[PROBLEM STATEMENT]
Only the lines with the string "About" are needed; return each of them from the entries below.

[ENTRIES SHOWN]
*-*-*
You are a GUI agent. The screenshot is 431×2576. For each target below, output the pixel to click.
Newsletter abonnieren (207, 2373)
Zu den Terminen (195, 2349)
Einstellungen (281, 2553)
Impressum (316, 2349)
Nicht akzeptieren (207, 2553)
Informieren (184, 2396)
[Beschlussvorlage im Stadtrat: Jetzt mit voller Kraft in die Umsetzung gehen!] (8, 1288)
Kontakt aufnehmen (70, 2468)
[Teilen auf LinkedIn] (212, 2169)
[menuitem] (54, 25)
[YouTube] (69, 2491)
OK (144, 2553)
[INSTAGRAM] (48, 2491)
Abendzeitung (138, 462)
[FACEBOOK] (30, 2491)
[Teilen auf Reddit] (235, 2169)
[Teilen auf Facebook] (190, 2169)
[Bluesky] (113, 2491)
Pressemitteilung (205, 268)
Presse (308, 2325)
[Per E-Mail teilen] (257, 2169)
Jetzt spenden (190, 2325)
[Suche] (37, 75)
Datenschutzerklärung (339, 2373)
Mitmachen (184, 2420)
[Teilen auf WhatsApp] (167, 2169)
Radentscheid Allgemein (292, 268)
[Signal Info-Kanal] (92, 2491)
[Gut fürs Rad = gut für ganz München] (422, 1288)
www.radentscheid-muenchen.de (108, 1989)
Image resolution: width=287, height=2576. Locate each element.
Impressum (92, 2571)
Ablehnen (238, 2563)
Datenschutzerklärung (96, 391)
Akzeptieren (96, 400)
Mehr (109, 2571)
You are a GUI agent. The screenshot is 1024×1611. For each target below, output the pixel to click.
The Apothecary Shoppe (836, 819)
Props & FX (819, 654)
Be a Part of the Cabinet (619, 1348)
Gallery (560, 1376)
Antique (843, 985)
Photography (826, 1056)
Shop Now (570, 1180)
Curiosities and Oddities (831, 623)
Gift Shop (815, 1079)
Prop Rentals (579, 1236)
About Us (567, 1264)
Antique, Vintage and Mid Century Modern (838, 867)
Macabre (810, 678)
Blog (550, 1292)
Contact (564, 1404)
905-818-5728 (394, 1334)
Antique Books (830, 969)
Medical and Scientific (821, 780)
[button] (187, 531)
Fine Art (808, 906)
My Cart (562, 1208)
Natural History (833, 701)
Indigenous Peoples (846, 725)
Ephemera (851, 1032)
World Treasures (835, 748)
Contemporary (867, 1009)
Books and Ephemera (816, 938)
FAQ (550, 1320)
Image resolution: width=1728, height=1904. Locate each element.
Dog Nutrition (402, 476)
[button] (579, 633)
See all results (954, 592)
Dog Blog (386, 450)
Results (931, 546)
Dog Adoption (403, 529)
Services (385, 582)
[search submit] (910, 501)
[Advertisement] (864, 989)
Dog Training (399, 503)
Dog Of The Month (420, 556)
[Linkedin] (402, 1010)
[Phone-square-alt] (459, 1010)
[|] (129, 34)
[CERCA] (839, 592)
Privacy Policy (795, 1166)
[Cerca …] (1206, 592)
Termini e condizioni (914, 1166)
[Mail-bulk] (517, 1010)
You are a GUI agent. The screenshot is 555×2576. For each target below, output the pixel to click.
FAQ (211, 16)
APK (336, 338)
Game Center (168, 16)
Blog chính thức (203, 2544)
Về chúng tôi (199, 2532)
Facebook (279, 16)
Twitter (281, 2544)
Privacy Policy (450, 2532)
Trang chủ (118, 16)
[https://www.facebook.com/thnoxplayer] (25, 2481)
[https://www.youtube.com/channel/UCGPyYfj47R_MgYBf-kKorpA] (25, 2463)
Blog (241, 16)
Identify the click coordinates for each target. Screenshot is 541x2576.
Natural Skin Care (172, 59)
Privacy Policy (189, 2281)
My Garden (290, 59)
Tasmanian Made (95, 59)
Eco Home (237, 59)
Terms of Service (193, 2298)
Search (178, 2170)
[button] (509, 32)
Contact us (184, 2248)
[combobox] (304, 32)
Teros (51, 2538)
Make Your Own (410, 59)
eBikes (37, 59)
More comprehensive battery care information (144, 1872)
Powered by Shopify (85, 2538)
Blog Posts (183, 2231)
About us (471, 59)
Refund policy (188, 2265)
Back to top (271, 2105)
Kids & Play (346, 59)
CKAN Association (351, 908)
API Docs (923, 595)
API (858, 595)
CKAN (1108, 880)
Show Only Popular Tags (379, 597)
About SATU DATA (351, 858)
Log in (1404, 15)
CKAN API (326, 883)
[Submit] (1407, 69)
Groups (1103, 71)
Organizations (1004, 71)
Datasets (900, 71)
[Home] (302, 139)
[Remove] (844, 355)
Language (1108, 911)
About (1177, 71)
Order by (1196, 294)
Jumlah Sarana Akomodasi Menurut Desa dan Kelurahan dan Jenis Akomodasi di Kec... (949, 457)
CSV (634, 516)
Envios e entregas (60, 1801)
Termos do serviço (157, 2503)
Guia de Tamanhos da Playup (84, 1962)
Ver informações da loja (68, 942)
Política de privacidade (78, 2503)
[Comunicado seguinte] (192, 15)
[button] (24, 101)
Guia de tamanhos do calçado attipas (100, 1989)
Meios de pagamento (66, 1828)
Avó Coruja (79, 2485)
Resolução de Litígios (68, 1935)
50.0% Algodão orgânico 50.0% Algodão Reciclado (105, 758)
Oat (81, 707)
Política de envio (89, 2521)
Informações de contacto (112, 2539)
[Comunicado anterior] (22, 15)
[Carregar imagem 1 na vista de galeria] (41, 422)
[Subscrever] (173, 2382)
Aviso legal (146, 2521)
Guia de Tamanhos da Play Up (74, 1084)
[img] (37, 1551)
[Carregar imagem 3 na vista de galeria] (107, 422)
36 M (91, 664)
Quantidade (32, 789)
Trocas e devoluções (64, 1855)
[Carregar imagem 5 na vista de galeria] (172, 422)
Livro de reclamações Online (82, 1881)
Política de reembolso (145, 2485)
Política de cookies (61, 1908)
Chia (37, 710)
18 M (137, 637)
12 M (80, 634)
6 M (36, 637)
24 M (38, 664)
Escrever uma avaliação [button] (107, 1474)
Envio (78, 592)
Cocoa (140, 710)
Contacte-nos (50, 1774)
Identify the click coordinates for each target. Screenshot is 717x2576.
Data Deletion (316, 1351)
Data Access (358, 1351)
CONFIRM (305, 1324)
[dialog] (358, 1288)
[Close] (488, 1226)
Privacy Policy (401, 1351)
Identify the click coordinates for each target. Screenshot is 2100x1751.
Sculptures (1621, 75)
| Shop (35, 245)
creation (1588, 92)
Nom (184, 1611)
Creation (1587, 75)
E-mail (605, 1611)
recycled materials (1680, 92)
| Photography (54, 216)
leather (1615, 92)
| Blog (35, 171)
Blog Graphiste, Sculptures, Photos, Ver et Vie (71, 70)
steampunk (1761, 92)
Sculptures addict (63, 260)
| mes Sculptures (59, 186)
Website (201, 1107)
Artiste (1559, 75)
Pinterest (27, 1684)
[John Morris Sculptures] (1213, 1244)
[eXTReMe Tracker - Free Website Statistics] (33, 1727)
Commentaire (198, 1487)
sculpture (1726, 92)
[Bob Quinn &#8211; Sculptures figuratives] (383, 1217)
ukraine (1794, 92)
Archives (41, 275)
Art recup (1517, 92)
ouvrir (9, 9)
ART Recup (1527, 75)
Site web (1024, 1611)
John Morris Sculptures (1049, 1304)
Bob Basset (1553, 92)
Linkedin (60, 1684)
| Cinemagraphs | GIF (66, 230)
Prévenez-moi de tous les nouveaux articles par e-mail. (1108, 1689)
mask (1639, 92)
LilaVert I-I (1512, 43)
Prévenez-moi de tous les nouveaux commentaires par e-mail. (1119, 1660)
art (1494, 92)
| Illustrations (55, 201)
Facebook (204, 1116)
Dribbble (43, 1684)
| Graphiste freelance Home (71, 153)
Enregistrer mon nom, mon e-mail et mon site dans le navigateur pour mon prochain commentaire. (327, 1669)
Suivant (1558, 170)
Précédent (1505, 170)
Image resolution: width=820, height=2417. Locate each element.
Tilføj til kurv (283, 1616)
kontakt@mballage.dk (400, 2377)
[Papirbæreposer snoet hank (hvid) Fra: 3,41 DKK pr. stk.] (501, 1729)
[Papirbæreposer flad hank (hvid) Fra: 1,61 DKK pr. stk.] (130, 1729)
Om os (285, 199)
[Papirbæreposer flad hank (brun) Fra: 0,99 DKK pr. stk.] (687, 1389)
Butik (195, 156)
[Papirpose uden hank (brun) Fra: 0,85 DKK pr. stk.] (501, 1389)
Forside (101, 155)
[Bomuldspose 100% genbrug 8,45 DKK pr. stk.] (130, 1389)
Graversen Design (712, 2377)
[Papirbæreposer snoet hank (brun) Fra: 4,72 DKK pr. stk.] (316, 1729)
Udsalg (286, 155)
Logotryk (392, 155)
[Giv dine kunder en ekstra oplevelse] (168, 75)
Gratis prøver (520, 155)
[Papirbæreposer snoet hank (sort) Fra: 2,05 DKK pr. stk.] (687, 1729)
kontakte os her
*-*-*
[ANSWER SPACE]
About Us (567, 1264)
About us (471, 59)
About SATU DATA (351, 858)
About (1177, 71)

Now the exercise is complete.